Studs are made with rolled threads not cut threads as would be done by a machinist or yourself. Cut threads are not quite the same as rolled threads both in contour but in how they treat the metal. The cut thread does what it sounds, it removes metal to leave the thread pattern, rolled threads are impressed by squeezing them into the metal, no material is lost in that process, essentially they are formed by cold forging. The result is a much stronger fastener of stud in this case than results from die cutting threads. This is important when you consider how the threads and overall structure of rocker studs need to resist the loads imposed on them.

Not all studs are the same dimension as to thread length nor are they the same in overall length, I recommend you do some research on this.

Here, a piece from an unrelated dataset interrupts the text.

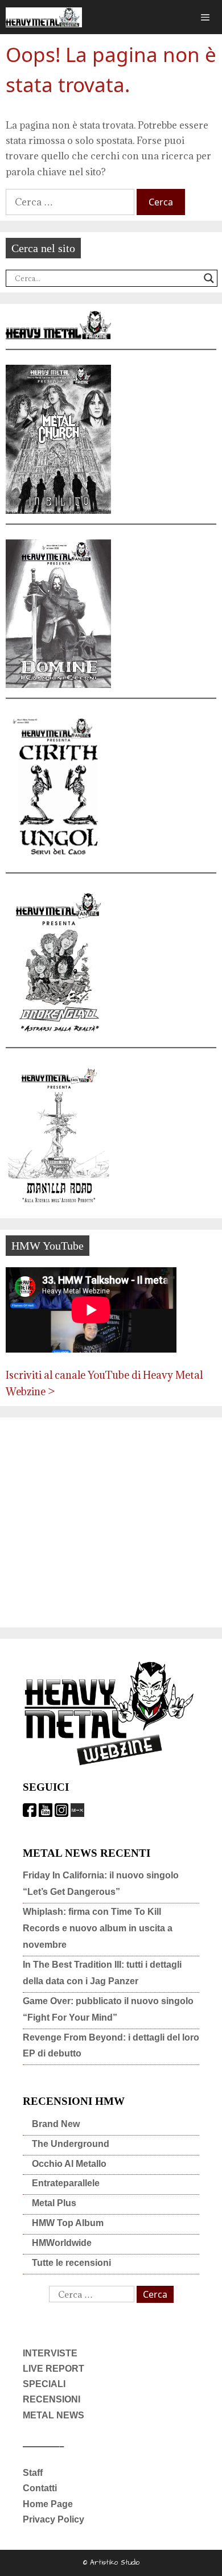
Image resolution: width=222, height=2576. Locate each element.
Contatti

In tge mean time I remain skeptical over total length of your system. The shorter push rod is going to roll the rocker such that the tip rises which will begin to move the spring retainer toward the rocker’s arm and will roll the trunnion toward the spring, Here you need to be aware of clearances which includes the stud slot on the rocker’s back side that is out of ordinary view.

In your original attached photos the contact point really isn’t all that bad, it’s tight and only slightly off center. As these things can go that really isn’t too trashy.

Bogie
I am referring to the boss in the head that the rocker stud screws into, machining that surface down so the stud sits lower in the head. In the photo you can see the rocker is basically touching the bottom of the rocker stud hex portion.